_Document excerpt_
Birding and the world of autofocus!

Let's help you solve some problems

Hello everybody it's Chris here looking to help you out with your cameras autofocus system. Over the past years I have spent countless hours photographing birds. In the beginning I would come home with more out of focus pictures then in focus. Going back out everyday trying to get those flight shots of raptors and perching birds. I could not understand why I was not achieving the picture I desired? My shutter speed was up over 1/2000th of a second my aperture was at F8 for a good depth of field but still more garbage shots than keepers? Let me tell you some secrets about autofocus and how it really works.    

Cameras have many different focus modes so that it can react properly to stationary or moving subjects. To start off you need to switch your camera to AF-C for Nikon or Continuous mode and for Canon AI servo. These modes will allow your camera to continuously focus on a moving subject. Next we need to help you select the proper focus button, most new photographers use the top button or index finger button to achieve focus on subjects. While it is possible to track and get some pictures by half pressing the button to keep the focus its not the most efficient way. The optimal way is to set up your camera to focus using back button focus only. This way you keep your thumb locked on the back button while tracking the bird and using your index finger to press your shutter button. This may take some practice getting use to but in the end it will pay off big time!

_Short task_
Transcribe the stretch of the bird photography autofocus post from "Hello everybody it's" through "it really works." word for word.

_Raw data_
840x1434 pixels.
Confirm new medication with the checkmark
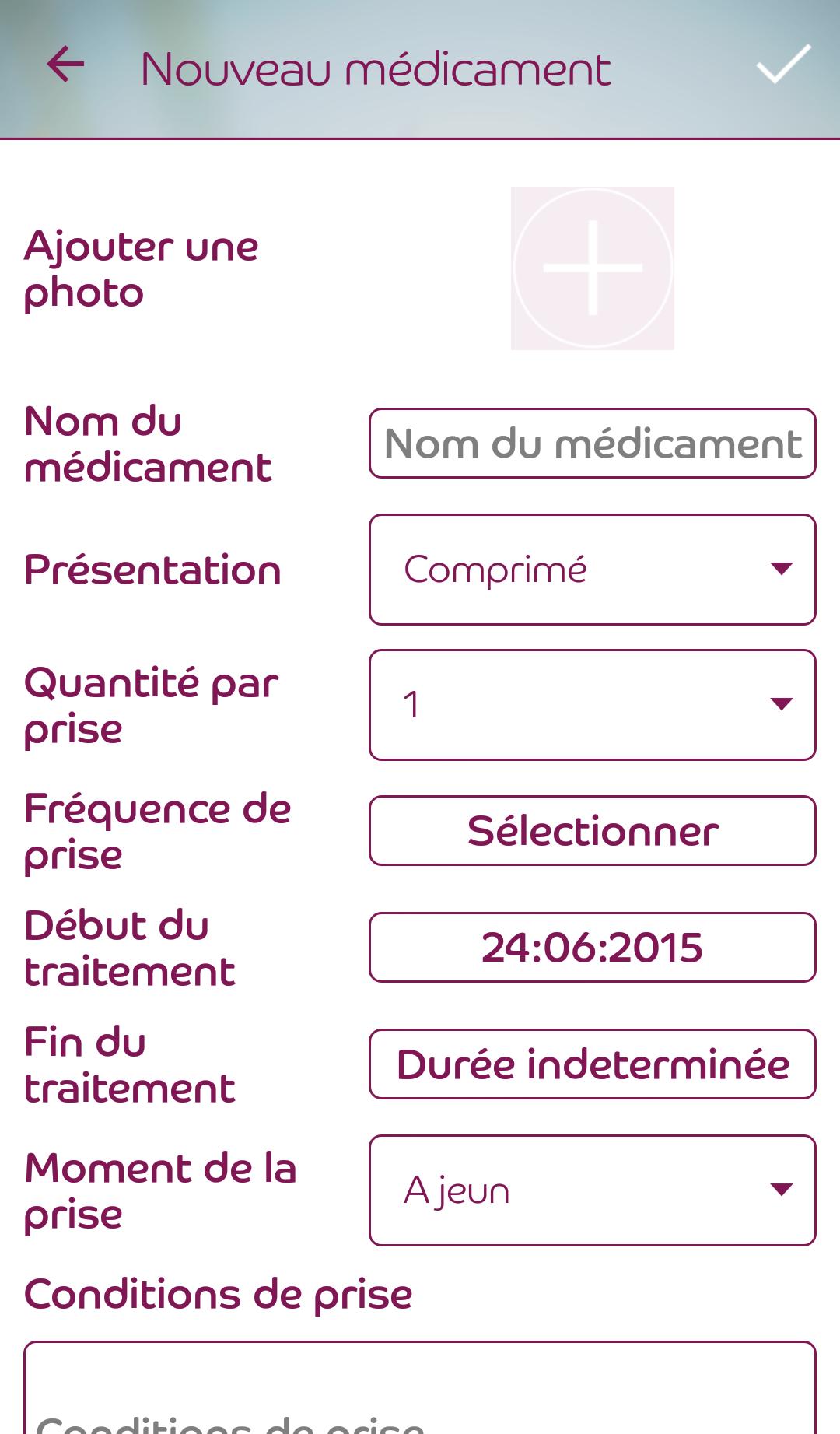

_Written answer_
Hello everybody it's Chris here looking to help you out with your cameras autofocus system. Over the past years I have spent countless hours photographing birds. In the beginning I would come home with more out of focus pictures then in focus. Going back out everyday trying to get those flight shots of raptors and perching birds. I could not understand why I was not achieving the picture I desired? My shutter speed was up over 1/2000th of a second my aperture was at F8 for a good depth of field but still more garbage shots than keepers? Let me tell you some secrets about autofocus and how it really works.